You are self destructing though and need to gain control of your life. You can do this. You don't need to be a slave to him. Change your behaviour, and either he will change his, or if he doesn't then you leave. Simple as!

I know from bitter personal experience it is not as simple as, but keep reading, keep talking, you need a friend and we can do that for you on here. You sound very alone. You need to take support where you can, if this forum is the only place then please please keep on posting.

XXX thinking of you.

npg1 Mon 01-Sep-08 10:56:37

Thank you. I have to go out in a bit for the afternoon but will you all be here for me to chat to tonight?

leothelioness Tue 02-Sep-08 04:37:06

I have just reread you op and you posts after that. I am sorry I missed the part reading it first time round that "he used to be really bad" I thought you were just going through a particularly rough patch. Having a go at each other sometimes is nothing big but by reading you othere posts I agree with the other poster that he is controlling you not just being unappreciative and undervaluing you. I would used this time with him away to focus on you and you DD's and really think about where you want to be in a few years time and most of all be kind to yourself.
Another thing that bothers me is that he stopped you from having friends that is just not right he is isolating you why on earth would he not trust you because you taklk to tfriends as well as him, everyone needs friends.

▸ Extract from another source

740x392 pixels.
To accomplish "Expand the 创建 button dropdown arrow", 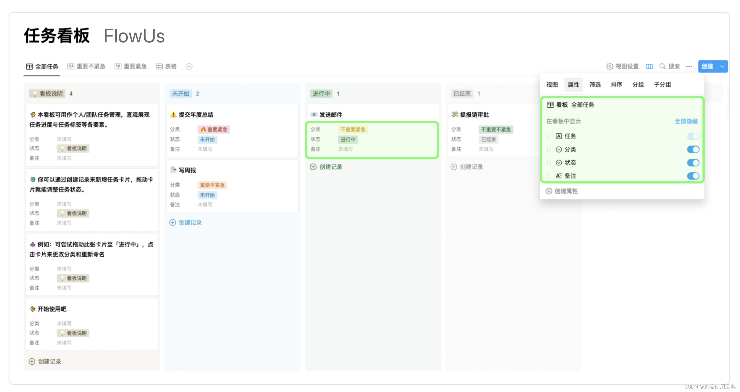I will click(x=722, y=66).
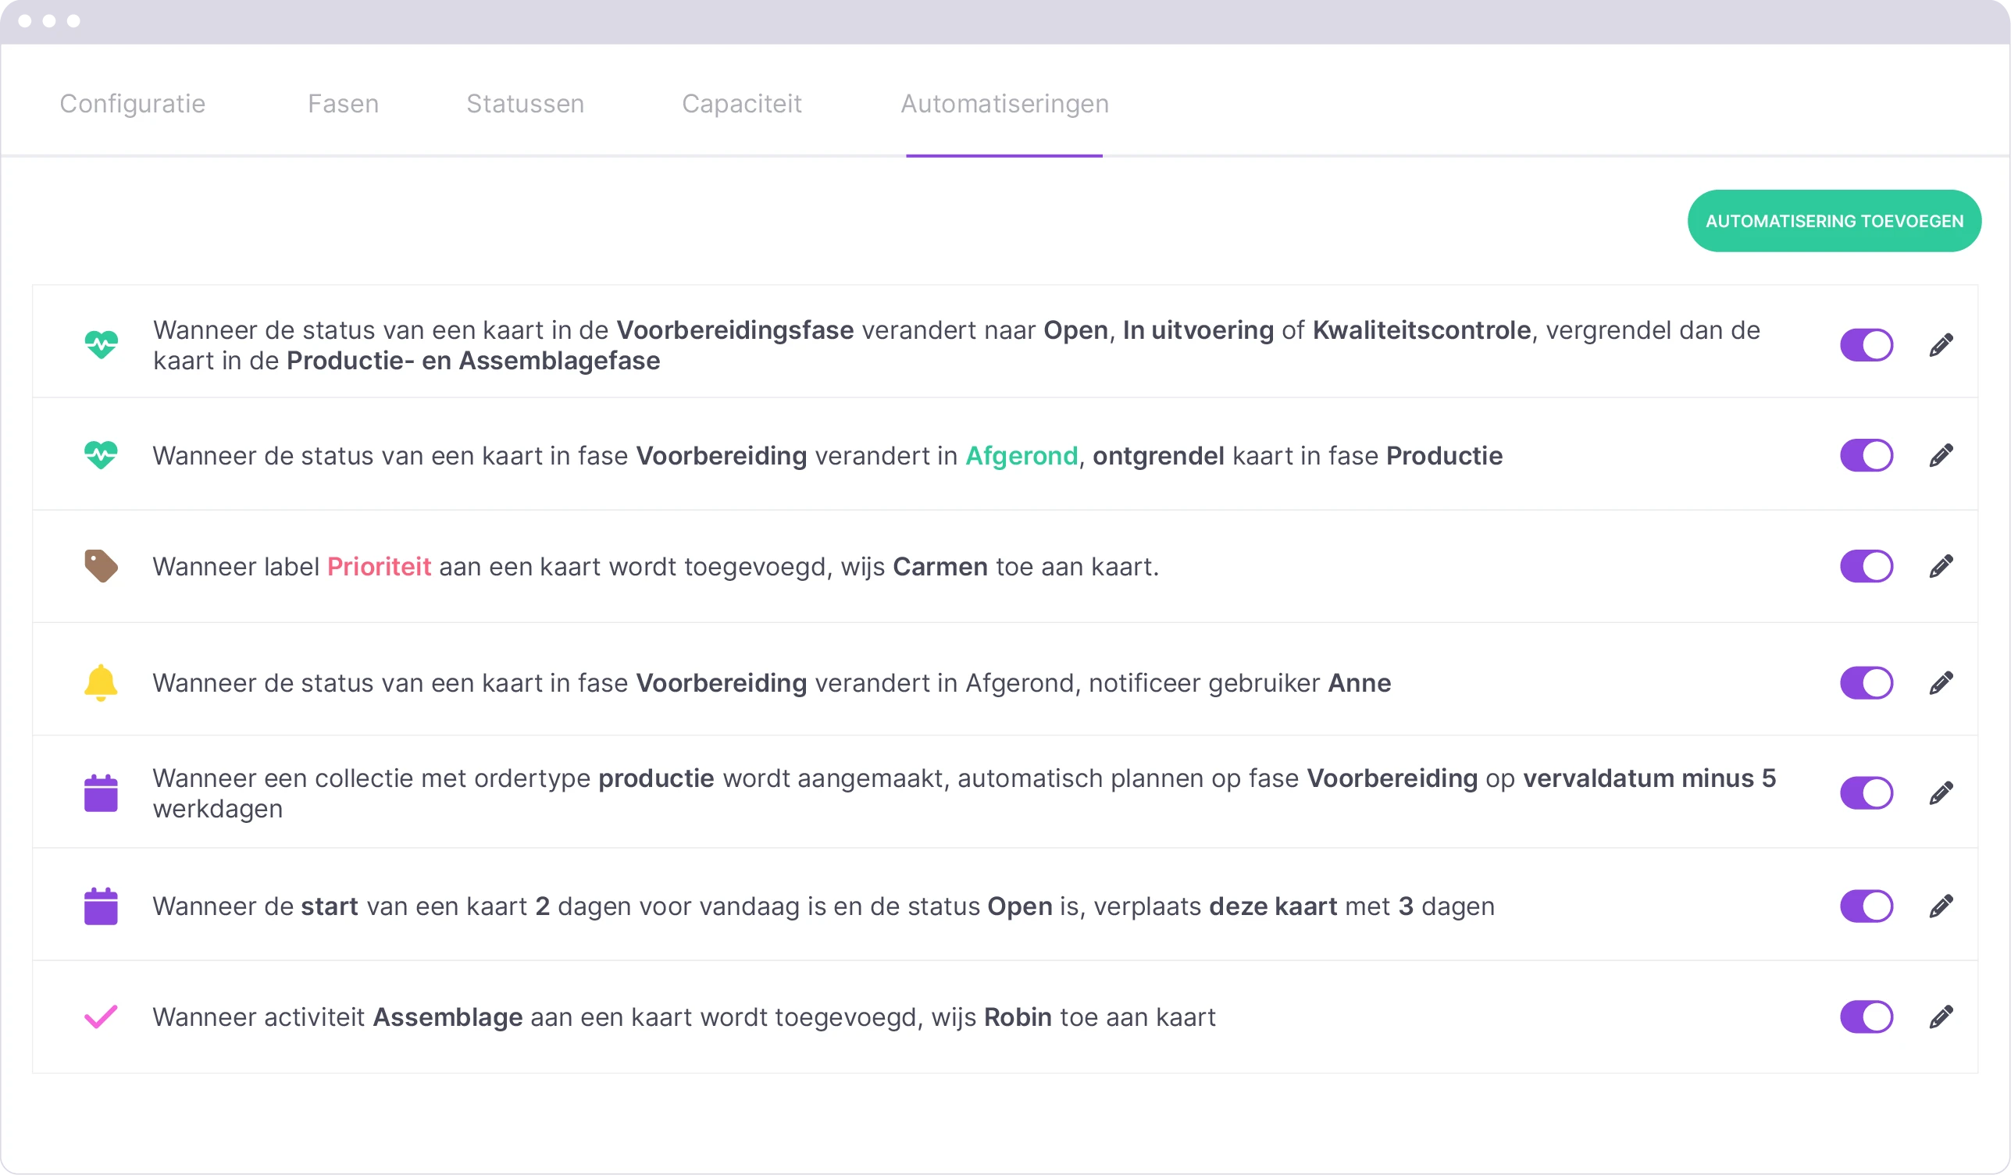Select the Prioriteit label tag icon
Image resolution: width=2011 pixels, height=1175 pixels.
(101, 566)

leothelioness Tue 02-Sep-08 04:37:06

I have just reread you op and you posts after that. I am sorry I missed the part reading it first time round that "he used to be really bad" I thought you were just going through a particularly rough patch. Having a go at each other sometimes is nothing big but by reading you othere posts I agree with the other poster that he is controlling you not just being unappreciative and undervaluing you. I would used this time with him away to focus on you and you DD's and really think about where you want to be in a few years time and most of all be kind to yourself.
Another thing that bothers me is that he stopped you from having friends that is just not right he is isolating you why on earth would he not trust you because you taklk to tfriends as well as him, everyone needs friends.

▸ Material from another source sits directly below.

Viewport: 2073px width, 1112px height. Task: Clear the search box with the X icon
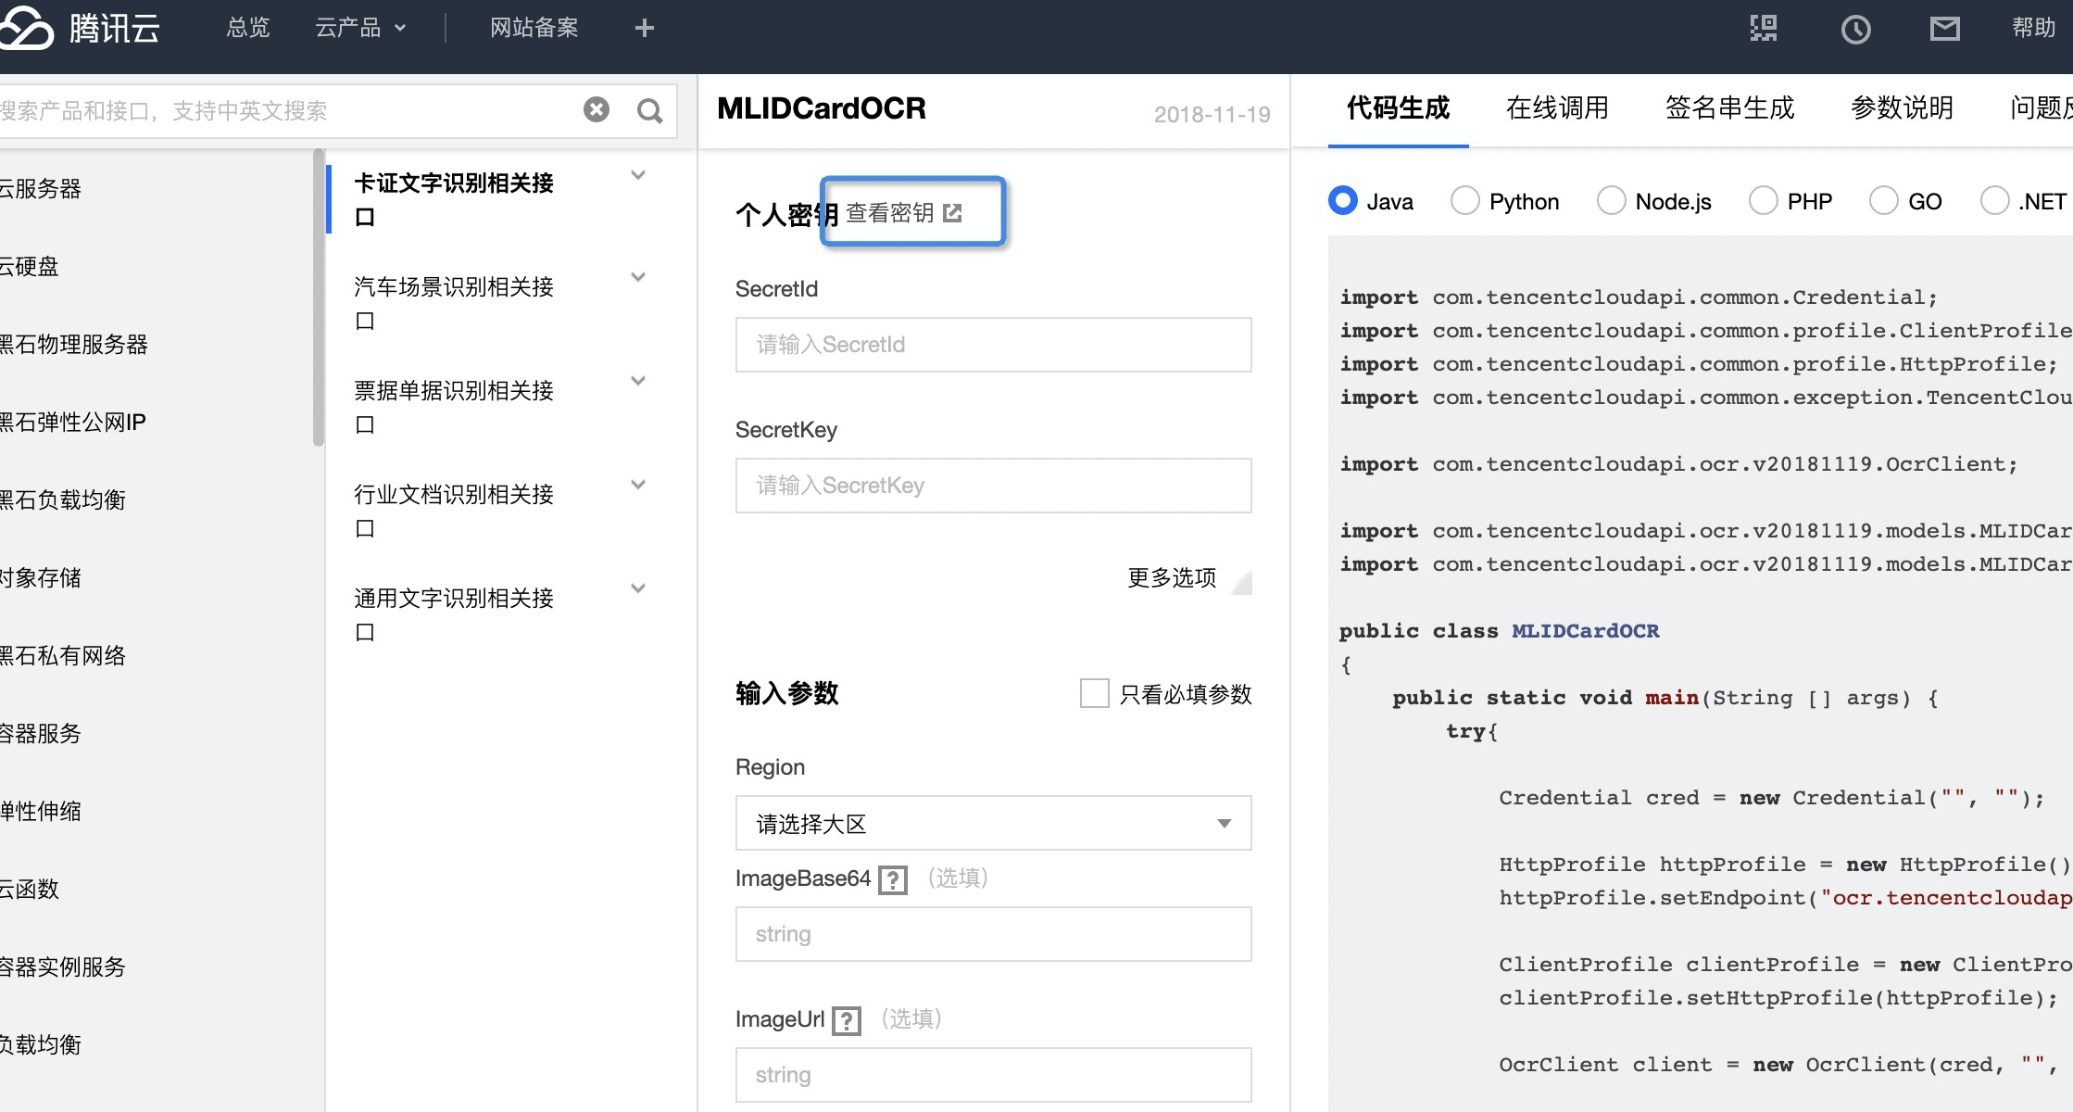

taxiservice Tue 02-Sep-08 14:19:03

I think many men find work easier than relationships because they can control what they do. It sounds as though work suits him far better than being at home.

Try to imagine what life would be like if he was at home more - it may well be an impossible situation for him, and potentially worse for you.

It seems as though he has got exactly what he wants from you - a family that doesn't get in the way of his life too much.

Remember you were very young when you started out. Consider whether this man is making you grow and develop as a young person, or stifling you and making your life worse. You were 17 and very vulnerable when your relationship began.

PortAndLemon Tue 02-Sep-08 14:25:27

"He cant trust me because he thinks im talking to friends again"

Can you explain more about that? Does he not want you talking to friends at all, or does he just not want you to discuss your relationship with other people?

npg1 Tue 02-Sep-08 20:26:53

Well I phoned him last night for a quick chat. I am trying to think more positively about 'my' life and my children, we had a nice day today!

The thing about my friends is I used to talk to a couple of friends about my relationship and then told him so every time we row this is brought up and the fact that he cant trust me because he thinks im talking to other people about us. I very rarely talk to other people now.

And now i worry that he will somehow find this post on here!

PortAndLemon Tue 02-Sep-08 21:26:17

If he doesn't want you to talk to anyone else about the relationship then he shouldn't go round threatening to sod off and leave you on your own for three weeks after an argument.

IMO.

Buy him a box set of Sex And The City or something and point out that women talk about relationships; it's not some freaky thing you do deliberately to annoy him.